■ Exercise inputs:
= = =

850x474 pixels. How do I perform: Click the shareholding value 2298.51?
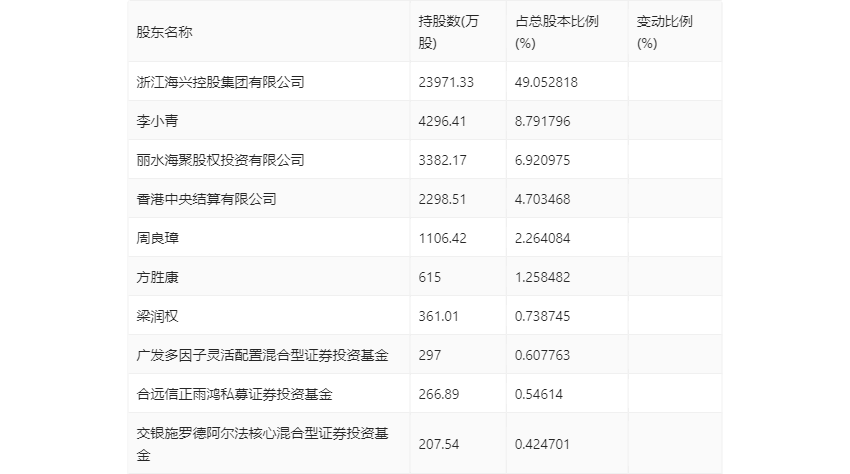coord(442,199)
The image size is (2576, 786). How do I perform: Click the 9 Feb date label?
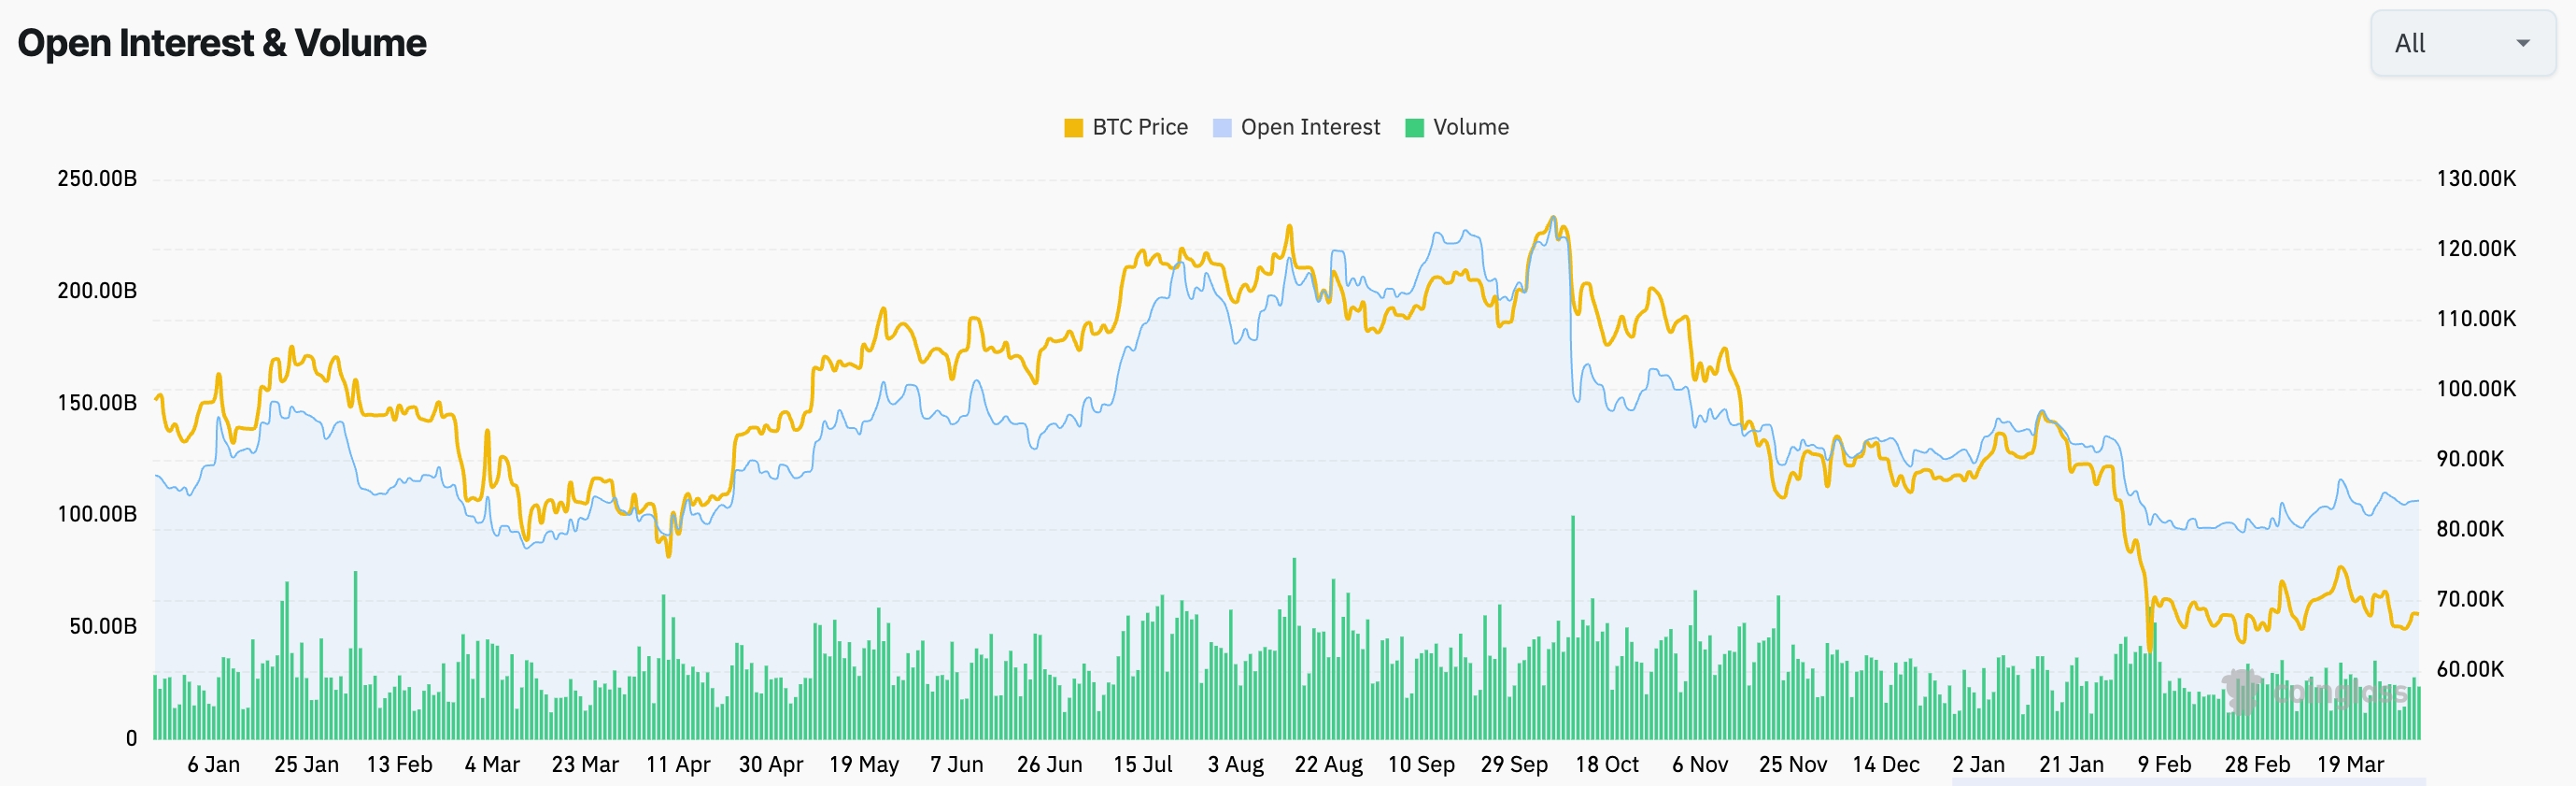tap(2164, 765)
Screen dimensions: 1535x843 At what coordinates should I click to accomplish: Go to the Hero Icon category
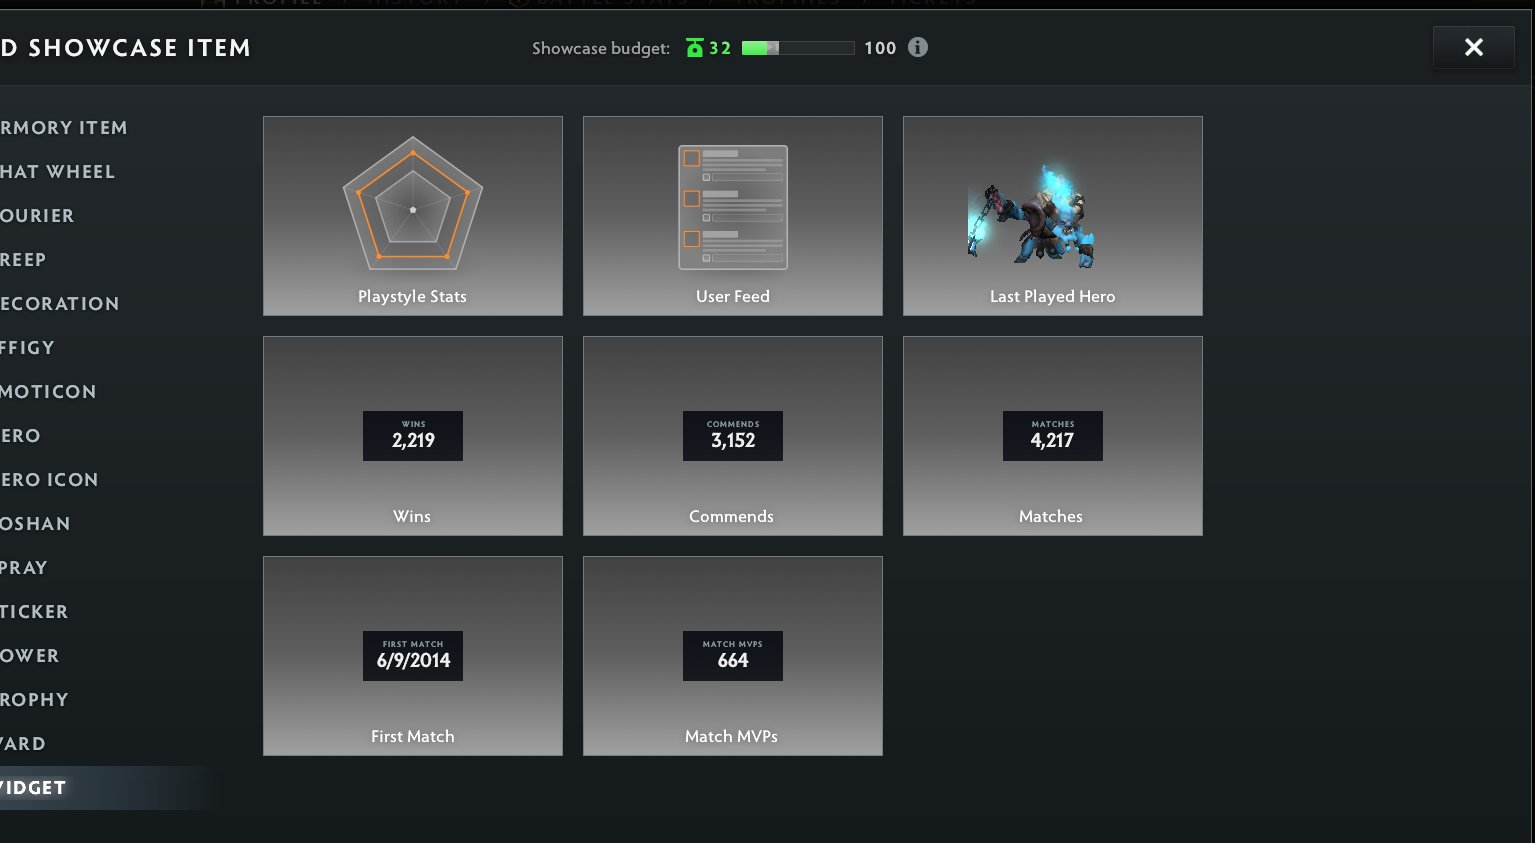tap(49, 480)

= = =

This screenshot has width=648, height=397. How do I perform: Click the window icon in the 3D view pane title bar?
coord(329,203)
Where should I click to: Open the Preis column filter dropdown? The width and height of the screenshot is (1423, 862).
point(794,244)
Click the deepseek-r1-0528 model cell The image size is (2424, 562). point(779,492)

= = =

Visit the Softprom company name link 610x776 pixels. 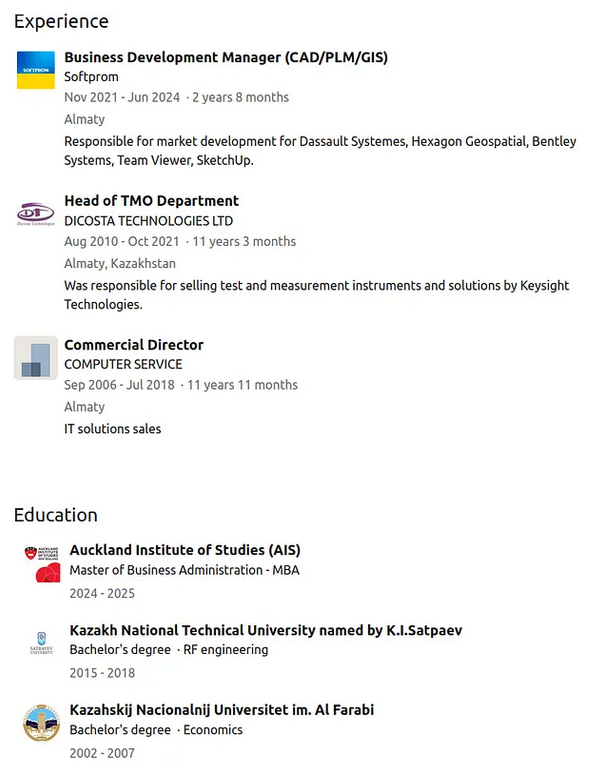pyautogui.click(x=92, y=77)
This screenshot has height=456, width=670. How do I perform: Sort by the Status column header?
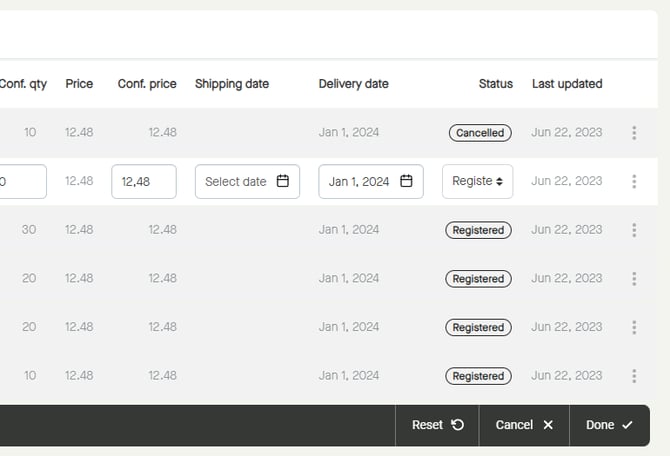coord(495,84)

= = =

■ Action item: Beginning at the line with "Where should I" and stopping after the line with "Click the deepseek-r1-0528", please write out every line of the data above exactly and nothing else.

■ Result of this task:
Where should I click to: Open the Preis column filter dropdown? The width and height of the screenshot is (1423, 862).
point(794,244)
Click the deepseek-r1-0528 model cell The image size is (2424, 562). point(779,492)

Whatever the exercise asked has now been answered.